**Passage:**
## Start
How feudal contracts work
Feudal contracts can be changed at any time by a vassal provided they balance the change with one positive and one negative. If they have even a weak hook on you they can ignore the negative change. Once this is done, further contract negotiations are blocked until both liege and vassal have died or replaced.

Why they are so abusable by AI
When you have a small to medium size realm with anything over 20ish vassals this means you have basically zero control over what the majority of your vassals contracts look like. Your one spymaster can't compete with your vassals' spymasters for getting a balance of hooks to be able to undo the negative changes they get on you, and unless you pin every one of your vassals and meticulously go in and rebalance their contracts/block them from changing it each time one of them dies, they'll end up with completely unreasonable contracts.

Why this is an issue
Having all contracts on default settings I virtually always the clear best option and the fact that the AI changes their contracts all the time because they can very easily, means that it hurts the player everytime they do change it, regardless of whether they have a hook on you or not. Further, and perhaps more importantly, this is a serious missed design opportunity when the effort has been made to create a supposedly fun system to interact with and it ends up just being a minigame to try and forget the system existed by setting everything to default wherever possible.
## End
**List of tasks:**
• A. How would you put this sentence from the feudal contracts post into Spanish: "If they have even a weak hook on you they can ignore the negative change."
• B. In the feudal contracts post, rename "default" to "standard" and write out the passage again, beginning at the words "Why this is" and stopping after "default wherever possible.".

**Information supplied:**
## Start
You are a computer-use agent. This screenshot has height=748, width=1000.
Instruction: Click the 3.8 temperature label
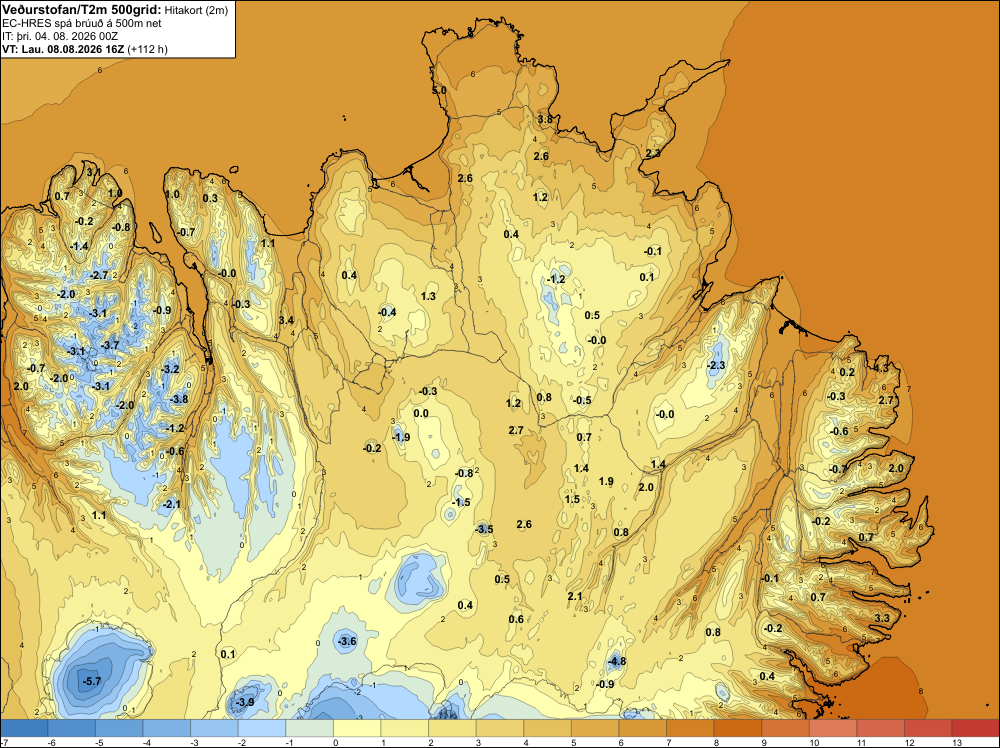tap(545, 119)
## End
**Exercise responses:**
• A. Si tienen aunque sea un gancho débil sobre ti, pueden ignorar el cambio negativo.

• B.
Why this is an issue
Having all contracts on standard settings I virtually always the clear best option and the fact that the AI changes their contracts all the time because they can very easily, means that it hurts the player everytime they do change it, regardless of whether they have a hook on you or not. Further, and perhaps more importantly, this is a serious missed design opportunity when the effort has been made to create a supposedly fun system to interact with and it ends up just being a minigame to try and forget the system existed by setting everything to standard wherever possible.